[Data for this exercise]
== Segment start ==
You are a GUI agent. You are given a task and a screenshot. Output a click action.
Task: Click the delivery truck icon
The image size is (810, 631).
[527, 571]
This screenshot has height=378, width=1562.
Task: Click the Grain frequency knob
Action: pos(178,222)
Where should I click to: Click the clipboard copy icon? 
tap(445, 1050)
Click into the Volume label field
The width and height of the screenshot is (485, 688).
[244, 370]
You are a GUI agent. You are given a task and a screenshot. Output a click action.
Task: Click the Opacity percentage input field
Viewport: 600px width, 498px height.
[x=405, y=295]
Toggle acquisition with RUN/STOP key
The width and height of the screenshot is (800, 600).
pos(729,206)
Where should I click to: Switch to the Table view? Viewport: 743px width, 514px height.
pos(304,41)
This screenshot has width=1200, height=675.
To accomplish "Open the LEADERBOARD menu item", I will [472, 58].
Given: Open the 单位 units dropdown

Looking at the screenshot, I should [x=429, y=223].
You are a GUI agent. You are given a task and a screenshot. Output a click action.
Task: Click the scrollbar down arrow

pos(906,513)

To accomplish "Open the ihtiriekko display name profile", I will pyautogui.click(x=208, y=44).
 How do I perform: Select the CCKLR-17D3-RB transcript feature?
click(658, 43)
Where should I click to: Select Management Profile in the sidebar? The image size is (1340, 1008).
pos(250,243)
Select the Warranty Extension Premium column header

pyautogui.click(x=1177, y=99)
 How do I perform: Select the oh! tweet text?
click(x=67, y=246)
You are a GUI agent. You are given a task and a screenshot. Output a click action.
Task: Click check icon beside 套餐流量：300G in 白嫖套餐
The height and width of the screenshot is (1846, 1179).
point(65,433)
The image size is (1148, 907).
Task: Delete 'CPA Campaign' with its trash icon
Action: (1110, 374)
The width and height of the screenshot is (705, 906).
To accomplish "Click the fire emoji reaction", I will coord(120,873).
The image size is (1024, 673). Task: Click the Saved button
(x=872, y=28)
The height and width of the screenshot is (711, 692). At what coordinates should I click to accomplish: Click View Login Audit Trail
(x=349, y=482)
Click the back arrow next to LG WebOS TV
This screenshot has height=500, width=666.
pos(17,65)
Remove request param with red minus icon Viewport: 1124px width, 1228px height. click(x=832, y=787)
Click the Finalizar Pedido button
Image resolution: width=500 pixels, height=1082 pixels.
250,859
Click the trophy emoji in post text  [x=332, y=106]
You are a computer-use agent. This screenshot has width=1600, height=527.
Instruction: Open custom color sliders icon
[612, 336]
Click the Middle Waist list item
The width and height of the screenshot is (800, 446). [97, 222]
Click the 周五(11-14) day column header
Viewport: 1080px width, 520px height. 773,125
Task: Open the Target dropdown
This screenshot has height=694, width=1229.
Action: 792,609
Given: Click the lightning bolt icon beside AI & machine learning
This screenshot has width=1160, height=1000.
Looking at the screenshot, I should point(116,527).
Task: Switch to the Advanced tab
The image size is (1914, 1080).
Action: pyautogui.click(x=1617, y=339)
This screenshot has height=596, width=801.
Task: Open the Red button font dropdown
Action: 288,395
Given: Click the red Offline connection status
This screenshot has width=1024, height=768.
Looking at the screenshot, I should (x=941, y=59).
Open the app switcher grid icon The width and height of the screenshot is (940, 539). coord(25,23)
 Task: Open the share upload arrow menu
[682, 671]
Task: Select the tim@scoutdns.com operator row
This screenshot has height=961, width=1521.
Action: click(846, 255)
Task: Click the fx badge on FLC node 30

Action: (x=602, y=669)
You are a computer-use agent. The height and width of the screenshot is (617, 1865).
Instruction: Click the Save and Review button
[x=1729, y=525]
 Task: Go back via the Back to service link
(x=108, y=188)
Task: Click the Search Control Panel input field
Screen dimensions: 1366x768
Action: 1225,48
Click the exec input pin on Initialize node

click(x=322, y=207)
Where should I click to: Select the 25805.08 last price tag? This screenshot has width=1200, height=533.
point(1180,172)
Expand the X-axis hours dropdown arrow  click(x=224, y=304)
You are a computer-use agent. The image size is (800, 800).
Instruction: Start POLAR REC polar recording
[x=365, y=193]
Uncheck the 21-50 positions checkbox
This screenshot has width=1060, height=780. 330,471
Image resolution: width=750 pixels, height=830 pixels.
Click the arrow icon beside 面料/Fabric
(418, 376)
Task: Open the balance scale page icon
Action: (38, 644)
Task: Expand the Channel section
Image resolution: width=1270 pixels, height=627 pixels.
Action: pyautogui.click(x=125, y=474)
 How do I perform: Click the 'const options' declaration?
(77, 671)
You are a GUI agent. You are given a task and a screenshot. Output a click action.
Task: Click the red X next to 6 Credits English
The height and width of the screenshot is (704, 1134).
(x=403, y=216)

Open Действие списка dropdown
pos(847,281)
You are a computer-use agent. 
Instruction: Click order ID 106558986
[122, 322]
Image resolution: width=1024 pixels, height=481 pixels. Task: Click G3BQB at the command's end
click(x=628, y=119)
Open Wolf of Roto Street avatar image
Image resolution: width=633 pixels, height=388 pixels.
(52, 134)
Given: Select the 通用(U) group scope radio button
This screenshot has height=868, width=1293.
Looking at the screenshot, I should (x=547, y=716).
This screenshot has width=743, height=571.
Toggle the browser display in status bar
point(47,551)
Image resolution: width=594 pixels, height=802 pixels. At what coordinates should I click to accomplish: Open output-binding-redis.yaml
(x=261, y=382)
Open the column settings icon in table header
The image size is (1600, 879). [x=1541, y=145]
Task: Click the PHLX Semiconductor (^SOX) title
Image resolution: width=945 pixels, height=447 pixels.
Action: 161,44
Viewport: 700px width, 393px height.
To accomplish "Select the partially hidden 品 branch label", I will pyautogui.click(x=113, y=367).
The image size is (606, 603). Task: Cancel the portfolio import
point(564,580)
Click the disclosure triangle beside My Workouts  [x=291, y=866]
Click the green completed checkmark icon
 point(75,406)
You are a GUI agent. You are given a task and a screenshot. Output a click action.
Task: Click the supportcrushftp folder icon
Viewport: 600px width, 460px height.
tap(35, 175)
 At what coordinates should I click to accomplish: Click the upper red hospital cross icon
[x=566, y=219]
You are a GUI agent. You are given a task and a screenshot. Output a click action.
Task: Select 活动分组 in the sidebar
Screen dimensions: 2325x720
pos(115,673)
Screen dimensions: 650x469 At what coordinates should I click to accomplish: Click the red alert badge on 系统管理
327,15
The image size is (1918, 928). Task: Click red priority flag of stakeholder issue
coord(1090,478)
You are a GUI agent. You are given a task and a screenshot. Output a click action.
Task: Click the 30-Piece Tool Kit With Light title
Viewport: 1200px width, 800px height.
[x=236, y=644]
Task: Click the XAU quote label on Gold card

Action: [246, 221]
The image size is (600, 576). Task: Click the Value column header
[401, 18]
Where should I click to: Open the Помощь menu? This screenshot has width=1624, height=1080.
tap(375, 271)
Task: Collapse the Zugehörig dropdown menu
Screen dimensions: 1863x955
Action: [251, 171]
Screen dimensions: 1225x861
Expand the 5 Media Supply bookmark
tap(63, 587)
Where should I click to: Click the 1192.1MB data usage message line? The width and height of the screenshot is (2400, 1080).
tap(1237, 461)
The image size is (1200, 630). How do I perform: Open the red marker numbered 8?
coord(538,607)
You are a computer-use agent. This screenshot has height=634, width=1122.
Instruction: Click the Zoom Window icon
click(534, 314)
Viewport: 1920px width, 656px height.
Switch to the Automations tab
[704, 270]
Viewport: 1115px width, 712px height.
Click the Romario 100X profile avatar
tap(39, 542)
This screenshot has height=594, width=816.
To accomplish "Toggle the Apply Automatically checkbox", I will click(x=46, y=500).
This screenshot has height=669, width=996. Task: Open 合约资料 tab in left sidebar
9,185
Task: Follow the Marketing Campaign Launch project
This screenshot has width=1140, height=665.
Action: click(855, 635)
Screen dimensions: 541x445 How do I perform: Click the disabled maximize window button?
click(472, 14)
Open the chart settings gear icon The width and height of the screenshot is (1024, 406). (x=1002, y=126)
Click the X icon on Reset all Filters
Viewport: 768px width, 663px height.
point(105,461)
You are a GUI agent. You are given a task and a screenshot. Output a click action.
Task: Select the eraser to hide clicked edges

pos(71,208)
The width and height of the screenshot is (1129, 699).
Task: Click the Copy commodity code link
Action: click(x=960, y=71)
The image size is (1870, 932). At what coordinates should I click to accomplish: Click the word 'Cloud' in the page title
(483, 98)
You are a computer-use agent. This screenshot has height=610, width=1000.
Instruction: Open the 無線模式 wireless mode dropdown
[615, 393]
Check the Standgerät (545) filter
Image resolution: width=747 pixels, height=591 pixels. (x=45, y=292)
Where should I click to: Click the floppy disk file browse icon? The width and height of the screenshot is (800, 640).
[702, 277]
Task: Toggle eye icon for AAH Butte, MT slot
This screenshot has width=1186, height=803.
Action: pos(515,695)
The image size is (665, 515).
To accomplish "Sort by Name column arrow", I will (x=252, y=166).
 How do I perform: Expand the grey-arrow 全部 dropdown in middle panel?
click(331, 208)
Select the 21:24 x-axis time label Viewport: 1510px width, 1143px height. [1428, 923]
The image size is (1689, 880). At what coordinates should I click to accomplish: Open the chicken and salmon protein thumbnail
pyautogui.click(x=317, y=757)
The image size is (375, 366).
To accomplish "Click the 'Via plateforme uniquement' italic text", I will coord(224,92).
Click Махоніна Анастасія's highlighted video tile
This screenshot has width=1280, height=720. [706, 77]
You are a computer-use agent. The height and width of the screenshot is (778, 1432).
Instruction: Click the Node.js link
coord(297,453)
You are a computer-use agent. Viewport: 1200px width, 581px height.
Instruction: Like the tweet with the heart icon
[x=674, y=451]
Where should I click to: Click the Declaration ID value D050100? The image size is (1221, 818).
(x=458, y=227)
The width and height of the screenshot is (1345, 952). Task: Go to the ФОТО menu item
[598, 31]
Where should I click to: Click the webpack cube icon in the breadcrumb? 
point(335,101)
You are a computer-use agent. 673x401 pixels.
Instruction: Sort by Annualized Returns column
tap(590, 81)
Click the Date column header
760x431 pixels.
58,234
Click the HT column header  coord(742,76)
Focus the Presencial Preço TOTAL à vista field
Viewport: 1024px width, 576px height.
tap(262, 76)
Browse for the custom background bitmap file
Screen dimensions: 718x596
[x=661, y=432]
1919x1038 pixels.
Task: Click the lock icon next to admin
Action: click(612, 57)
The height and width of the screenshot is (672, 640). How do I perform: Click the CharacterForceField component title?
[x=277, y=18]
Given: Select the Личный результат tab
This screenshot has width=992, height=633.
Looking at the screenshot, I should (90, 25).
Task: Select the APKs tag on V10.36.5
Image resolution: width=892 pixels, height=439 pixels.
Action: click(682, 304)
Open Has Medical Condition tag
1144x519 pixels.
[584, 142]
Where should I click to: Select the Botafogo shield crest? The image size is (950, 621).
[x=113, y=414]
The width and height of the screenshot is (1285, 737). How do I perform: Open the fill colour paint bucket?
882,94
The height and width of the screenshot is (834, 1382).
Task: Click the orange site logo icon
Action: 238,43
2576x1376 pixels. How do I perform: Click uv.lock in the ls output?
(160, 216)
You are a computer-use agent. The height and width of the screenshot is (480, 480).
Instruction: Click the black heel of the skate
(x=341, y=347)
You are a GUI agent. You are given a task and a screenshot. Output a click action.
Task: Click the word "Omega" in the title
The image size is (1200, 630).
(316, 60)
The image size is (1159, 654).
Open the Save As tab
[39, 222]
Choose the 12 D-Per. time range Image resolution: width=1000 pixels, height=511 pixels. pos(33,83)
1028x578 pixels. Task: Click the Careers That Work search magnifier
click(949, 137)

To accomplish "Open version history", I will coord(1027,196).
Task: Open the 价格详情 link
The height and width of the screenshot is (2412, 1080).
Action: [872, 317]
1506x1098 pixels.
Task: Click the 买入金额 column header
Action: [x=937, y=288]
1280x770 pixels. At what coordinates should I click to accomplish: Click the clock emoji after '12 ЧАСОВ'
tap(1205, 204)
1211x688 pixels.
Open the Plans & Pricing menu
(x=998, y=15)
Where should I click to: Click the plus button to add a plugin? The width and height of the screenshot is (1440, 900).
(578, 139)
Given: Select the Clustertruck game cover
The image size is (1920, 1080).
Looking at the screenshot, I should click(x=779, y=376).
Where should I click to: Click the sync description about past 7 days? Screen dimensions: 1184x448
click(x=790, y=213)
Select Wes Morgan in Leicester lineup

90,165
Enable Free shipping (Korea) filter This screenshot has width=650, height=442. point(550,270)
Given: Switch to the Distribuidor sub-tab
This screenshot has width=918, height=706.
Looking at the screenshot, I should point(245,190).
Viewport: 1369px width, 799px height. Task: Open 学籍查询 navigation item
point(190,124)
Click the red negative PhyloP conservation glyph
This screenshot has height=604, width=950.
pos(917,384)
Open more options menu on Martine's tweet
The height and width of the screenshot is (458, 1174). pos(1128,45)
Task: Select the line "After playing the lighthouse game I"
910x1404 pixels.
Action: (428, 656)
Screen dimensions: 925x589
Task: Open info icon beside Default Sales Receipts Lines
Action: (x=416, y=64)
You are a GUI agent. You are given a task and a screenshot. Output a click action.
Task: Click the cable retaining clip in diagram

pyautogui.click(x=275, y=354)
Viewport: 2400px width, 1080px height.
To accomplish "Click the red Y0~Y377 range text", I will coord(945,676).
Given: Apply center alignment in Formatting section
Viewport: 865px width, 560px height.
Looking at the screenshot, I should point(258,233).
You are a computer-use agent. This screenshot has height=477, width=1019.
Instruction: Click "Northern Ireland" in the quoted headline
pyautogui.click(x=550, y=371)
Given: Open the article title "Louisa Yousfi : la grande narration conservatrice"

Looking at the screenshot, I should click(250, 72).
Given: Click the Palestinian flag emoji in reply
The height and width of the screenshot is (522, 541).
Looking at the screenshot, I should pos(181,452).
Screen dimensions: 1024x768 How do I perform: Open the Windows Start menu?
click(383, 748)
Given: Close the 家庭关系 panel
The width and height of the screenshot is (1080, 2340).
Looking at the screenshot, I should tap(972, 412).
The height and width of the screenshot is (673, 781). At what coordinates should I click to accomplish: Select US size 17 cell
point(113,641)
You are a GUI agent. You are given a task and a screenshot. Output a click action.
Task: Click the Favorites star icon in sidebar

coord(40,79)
== Segment end ==
[Task details] Every line above in which the word "Apply" is present must be copied into the answer.

[Result of this exercise]
To accomplish "Toggle the Apply Automatically checkbox", I will click(x=46, y=500).
Given: Apply center alignment in Formatting section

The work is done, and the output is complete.